List Info

Thread: LAM: LAM processors using 100% CPU on MPI_Recv




LAM: LAM processors using 100% CPU on MPI_Recv
country flaguser name
United States
2008-03-25 15:32:48

When I build on Red Hat 4.3 using LAM 7.0.6, my processes use very little CPU when sitting idle at MPI_Recv.

When I build on my target hardware Red Hat 4.6 LAM 7.1.2 my processes use 100% of the CPU just sitting and waiting for a message at MPI_Recv.

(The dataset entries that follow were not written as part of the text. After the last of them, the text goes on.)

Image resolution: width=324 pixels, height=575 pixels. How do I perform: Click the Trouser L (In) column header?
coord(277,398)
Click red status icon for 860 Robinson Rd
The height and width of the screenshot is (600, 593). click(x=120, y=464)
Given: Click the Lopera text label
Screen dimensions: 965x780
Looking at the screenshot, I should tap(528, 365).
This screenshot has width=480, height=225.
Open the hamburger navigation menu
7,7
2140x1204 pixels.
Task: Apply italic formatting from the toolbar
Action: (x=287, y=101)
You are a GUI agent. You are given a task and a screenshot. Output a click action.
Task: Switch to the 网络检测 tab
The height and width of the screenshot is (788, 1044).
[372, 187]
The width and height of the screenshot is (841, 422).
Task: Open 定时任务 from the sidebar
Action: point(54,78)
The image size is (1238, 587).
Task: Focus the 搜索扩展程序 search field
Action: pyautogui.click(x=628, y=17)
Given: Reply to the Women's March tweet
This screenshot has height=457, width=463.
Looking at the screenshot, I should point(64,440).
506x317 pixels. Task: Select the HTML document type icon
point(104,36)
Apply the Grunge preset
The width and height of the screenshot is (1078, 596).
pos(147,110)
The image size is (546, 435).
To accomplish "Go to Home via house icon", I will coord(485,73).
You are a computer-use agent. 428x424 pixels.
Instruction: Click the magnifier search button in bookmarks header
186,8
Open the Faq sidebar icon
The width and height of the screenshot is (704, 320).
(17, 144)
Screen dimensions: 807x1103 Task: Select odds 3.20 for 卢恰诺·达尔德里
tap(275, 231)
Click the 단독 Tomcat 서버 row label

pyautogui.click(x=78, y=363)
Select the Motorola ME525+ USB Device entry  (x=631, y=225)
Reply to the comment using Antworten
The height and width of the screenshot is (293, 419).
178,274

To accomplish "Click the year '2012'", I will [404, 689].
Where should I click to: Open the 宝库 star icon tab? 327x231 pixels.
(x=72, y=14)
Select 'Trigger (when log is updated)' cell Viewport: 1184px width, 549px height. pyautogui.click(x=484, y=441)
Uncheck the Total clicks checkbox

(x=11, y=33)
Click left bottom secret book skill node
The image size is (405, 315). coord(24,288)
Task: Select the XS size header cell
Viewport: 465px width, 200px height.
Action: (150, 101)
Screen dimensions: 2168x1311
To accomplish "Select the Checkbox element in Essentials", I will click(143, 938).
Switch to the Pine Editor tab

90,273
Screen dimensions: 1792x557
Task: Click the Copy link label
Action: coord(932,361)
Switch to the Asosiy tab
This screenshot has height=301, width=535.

To make it stranger, if I take my processes built on Red Hat 4.3 LAM 7.0.6 and run them on red hat 4.6 LAM 7.1.2 they do not use 100% of the CPU,  they behave as I expect, it is only when I build it on the Red Hat 4.6 LAM 7.1.2 that they use 100% of the CPU.

Any ideas ? 

Re: LAM: LAM processors using 100% CPU on MPI_Recv
country flaguser name
United States
2008-03-28 22:28:23
On Mar 25, 2008, at 2:32 PM, Luttinger, Matthew wrote:
> When I build on Red Hat 4.3 using LAM 7.0.6, my
processes use very  
> little CPU when sitting idle at MPI_Recv.
>
> When I build on my target hardware Red Hat 4.6 LAM
7.1.2 my  
> processes use 100% of the CPU just sitting and waiting
for a message  
> at MPI_Recv.
>
> To make it stranger, if I take my processes built on
Red Hat 4.3 LAM  
> 7.0.6 and run them on red hat 4.6 LAM 7.1.2 they do not
use 100% of  
> the CPU,  they behave as I expect, it is only when I
build it on the  
> Red Hat 4.6 LAM 7.1.2 that they use 100% of the CPU.
>
> Any ideas ?
>

LAM/MPI has a number of different transport engines it can
use under  
the covers -- tcp, sysv (blocking shared memory + tcp),
usysv (polling  
shared memory + tcp), gm (Myrinet/GM).  If the usysv rpi is
in use,  
blocking sends / receives result in hard polling and 100%
CPU  
utilization.  If the sysv rpi is in use, the process can
block instead  
of polling if there is only communication entirely on node
or entirely  
off node.  If there is a mix (including an ANY_SOURCE
receive), LAM  
must poll between the TCP and shared memory channels.  This
includes  
the case where the application calls Irecv off node then
Recv on node  
(or vice-versa, and same with Sends).  The tcp transport
should never  
poll and will only use CPU when communication is actively
taking  
place.  I believe the GM transport will end up polling when
there is  
active communication.

If your nodes have different configuration (on one platform
you were  
running one process per node and another you were running
multiple  
processes per node) or different devices supported, this
could account  
for the different behaviors you are seeing.

Hope this helps,

Brian

-- 
   Brian Barrett
   LAM/MPI Developer
   Make today a LAM/MPI day!


_______________________________________________
This list is archived at http://www.l
am-mpi.org/MailArchives/lam/

[1-2]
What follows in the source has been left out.